Луна почти закатилась. Скилганнон спокойно дожидался атаки.
Она началась внезапно. Что-то сверкнуло у него перед глазами. От вскинутого вверх Меча Дня отскочил дротик. Скилганнон нырнул влево, и второй дротик пролетел в паре дюймов от его головы. Он сделал выпад и рассек мечом темный плащ. Еще один нырок — на сей раз Меч Ночи пронзил саму Тень. Он даже не видел, как она подобралась к нему, и нанес удар безотчетно. Что-то острое вонзилось ему в плечо. Скилганнон отшатнулся, поняв, что яд уже делает свое дело. Он упал на колени, вытянул руки, уперев мечи в землю, и снова заставил свое сердце биться помедленнее. Появились две оставшиеся Тени. Скилганнон не моргал и не шевелился. Тени, разинув рты, приближались к нему. У одной над нижней губой торчал один клык, у другой два. Подойдя к Скилганнону, они присели, и тут Меч Дня раскроил горло одной из них. Другая успела отпрянуть, но Меч Ночи проехался по ее ребрам и вспорол ей живот. Она попыталась уйти, но в корчах упала на землю.
Руки и ноги Скилганнона отяжелели, мечи выпали из рук. Он медленно опрокинулся набок, не чувствуя холодной травы под щекой. Вопреки параличу он торжествовал. Все три Тени мертвы, и он опять победил!
Потом он увидел, что на пригорок поднимается четвертая Тень.
«Не будь таким заносчивым, Скилганнон».
Он в жизни еще не слышал ничего более верного.
Тень присела, злобно глядя на него, и достала кривой кинжал.
— Съешь свое сердце, — сказала она.
Ответить он не мог. Кинжал уперся ему в грудь. Он ясно видел этот кинжал, но Тень вдруг куда-то пропала. В следующий миг она повалилась на него с глухим стоном. Что происходит? Может, она уже прокусила его утратившую чувствительность шею?
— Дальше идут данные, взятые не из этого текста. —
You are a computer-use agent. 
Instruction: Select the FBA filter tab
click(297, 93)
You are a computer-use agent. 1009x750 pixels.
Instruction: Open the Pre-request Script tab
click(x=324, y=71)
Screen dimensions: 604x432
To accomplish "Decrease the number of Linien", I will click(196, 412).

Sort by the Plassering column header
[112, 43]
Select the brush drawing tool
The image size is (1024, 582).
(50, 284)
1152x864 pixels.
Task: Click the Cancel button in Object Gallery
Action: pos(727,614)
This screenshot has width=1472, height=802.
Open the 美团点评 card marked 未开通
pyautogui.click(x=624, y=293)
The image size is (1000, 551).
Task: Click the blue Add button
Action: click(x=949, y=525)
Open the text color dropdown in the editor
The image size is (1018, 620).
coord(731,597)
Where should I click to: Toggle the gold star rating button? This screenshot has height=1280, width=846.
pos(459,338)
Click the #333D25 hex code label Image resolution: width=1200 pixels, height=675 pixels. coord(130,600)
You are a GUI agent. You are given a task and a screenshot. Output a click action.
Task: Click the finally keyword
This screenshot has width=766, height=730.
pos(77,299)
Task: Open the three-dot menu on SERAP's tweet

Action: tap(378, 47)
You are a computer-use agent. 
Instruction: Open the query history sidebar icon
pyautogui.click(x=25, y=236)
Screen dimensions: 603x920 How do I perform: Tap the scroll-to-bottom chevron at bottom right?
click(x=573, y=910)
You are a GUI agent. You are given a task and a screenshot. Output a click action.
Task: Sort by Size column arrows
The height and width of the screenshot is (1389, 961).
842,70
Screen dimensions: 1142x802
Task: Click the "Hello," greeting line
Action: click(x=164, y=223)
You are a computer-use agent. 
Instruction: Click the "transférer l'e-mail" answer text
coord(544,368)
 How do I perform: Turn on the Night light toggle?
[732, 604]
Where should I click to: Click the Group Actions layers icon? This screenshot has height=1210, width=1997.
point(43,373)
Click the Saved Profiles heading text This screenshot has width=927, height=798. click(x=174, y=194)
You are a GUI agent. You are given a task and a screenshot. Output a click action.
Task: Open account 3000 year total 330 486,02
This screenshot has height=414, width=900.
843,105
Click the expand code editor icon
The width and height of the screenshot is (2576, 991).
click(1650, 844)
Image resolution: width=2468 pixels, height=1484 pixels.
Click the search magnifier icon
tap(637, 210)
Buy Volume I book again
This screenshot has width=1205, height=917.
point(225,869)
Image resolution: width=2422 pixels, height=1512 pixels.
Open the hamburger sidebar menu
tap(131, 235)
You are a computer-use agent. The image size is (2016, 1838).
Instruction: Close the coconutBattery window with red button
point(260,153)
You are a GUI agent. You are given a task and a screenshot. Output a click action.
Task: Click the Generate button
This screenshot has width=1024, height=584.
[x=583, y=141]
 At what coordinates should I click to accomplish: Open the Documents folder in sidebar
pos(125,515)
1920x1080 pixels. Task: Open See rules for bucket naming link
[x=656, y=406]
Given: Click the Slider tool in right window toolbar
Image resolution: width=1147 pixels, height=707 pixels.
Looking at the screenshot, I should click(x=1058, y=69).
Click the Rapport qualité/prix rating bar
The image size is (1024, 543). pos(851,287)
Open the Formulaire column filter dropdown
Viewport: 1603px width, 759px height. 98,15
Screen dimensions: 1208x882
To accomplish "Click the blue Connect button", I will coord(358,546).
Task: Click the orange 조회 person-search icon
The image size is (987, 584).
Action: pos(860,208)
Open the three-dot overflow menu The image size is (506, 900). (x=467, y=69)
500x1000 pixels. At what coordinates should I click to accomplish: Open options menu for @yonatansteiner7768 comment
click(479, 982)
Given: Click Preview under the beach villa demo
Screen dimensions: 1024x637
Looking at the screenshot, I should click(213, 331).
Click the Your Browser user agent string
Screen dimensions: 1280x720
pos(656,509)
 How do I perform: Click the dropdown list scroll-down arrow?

Затем Тень бесцеремонно отшвырнули прочь, и он увидел стрелу, пробившую оба ее виска.
— Кто это тут у нас? — прощебетала Аскари, усевшись рядом. — Неужто тот самый непобедимый воин, который бьется в одиночку и не нуждается ни в чьей помощи? Да нет же, это просто кто-то похожий.
Земля ушла вниз — это его взяли на руки. Скилганнон припал головой к мохнатой груди Шакула.
— Когда очнешься, голова у тебя будет раскалываться, но ты это заслужил, — сказала Аскари и закрыла ему глаза.
Вернувшись в свои комнаты, Мемнон разделся и смыл кровь с рук. Рубашка, как видно, пропала — кровь с шелка плохо отстирывается, — а жаль. Синяя, с золотой каемкой, она принадлежала к числу его любимых вещей. Вымывшись и переодевшись, он послал слугу за Оранином.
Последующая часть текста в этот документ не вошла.